Selected text:
____________
I was going to be a painter. I was pretty good, too. I could paint a gorgeous still life and an arresting portrait. I even sold quite a few paintings but only the ones I didn't think were quite done yet. Nobody seemed interested in my finished paintings, just the unfinished versions.

In most of my painting classes, the professors would watch my progress happily, as we spent day after day working on the same canvas. Until, one day, they would throw up their hands and say, "What are you DOING?! You ruined it!"

What I didn't know was that I had to stop, had to let the flaws be the flaws that made the pictures interesting, let the quirks be beautiful and striking on their own.

But it's hard to let go of something when you've put so much work into it.


Relationships are like those paintings. You spend so much time, so much physical and emotional energy, trying to make them work. Trying to make them perfect. To work on the flaws and the inconsistencies, until you have something indisputably beautiful.
____________
Data records:

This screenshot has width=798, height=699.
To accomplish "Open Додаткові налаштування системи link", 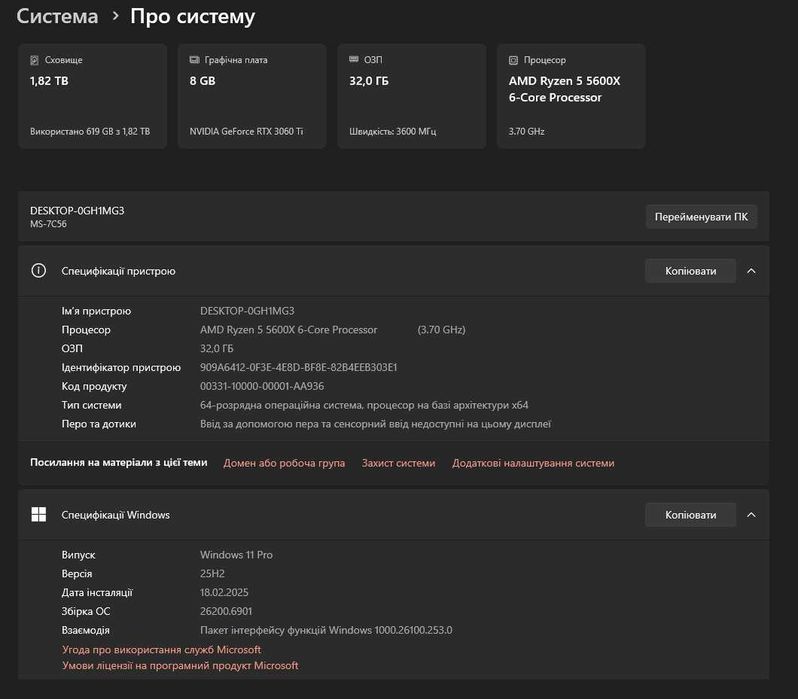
____________
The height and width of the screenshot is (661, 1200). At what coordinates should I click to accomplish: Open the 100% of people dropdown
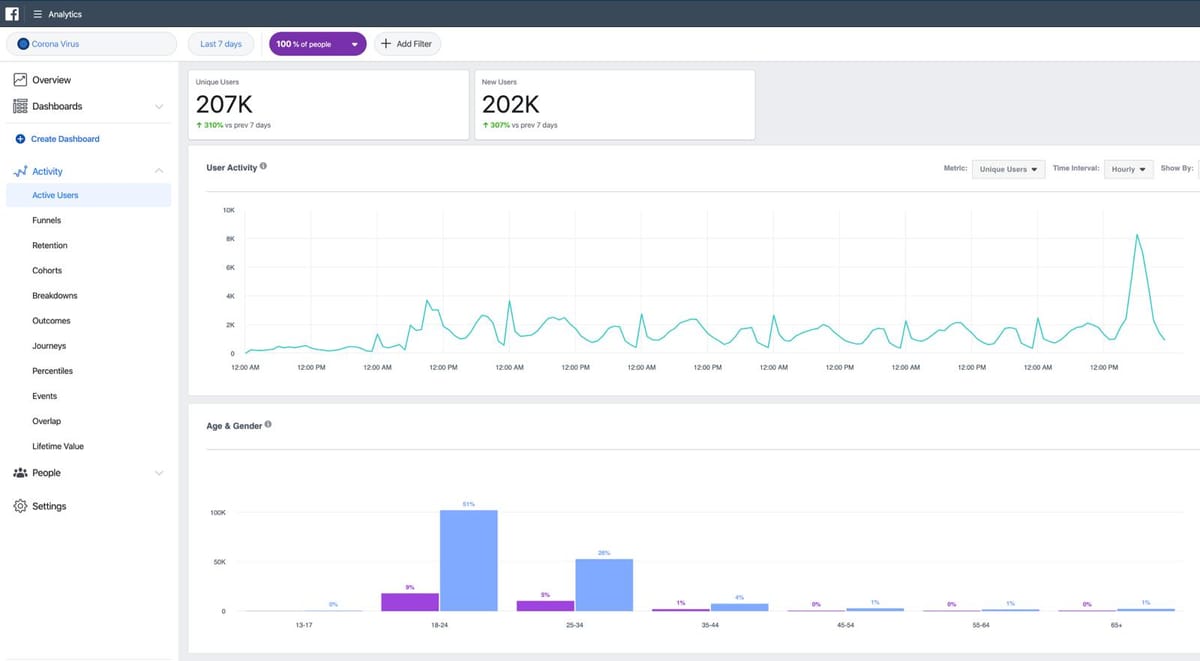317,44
____________
Please rewrite the stretch of the painting essay from "In most of my" through "work into it.", with "professors" replaced by "instructors".

In most of my painting classes, the instructors would watch my progress happily, as we spent day after day working on the same canvas. Until, one day, they would throw up their hands and say, "What are you DOING?! You ruined it!"

What I didn't know was that I had to stop, had to let the flaws be the flaws that made the pictures interesting, let the quirks be beautiful and striking on their own.

But it's hard to let go of something when you've put so much work into it.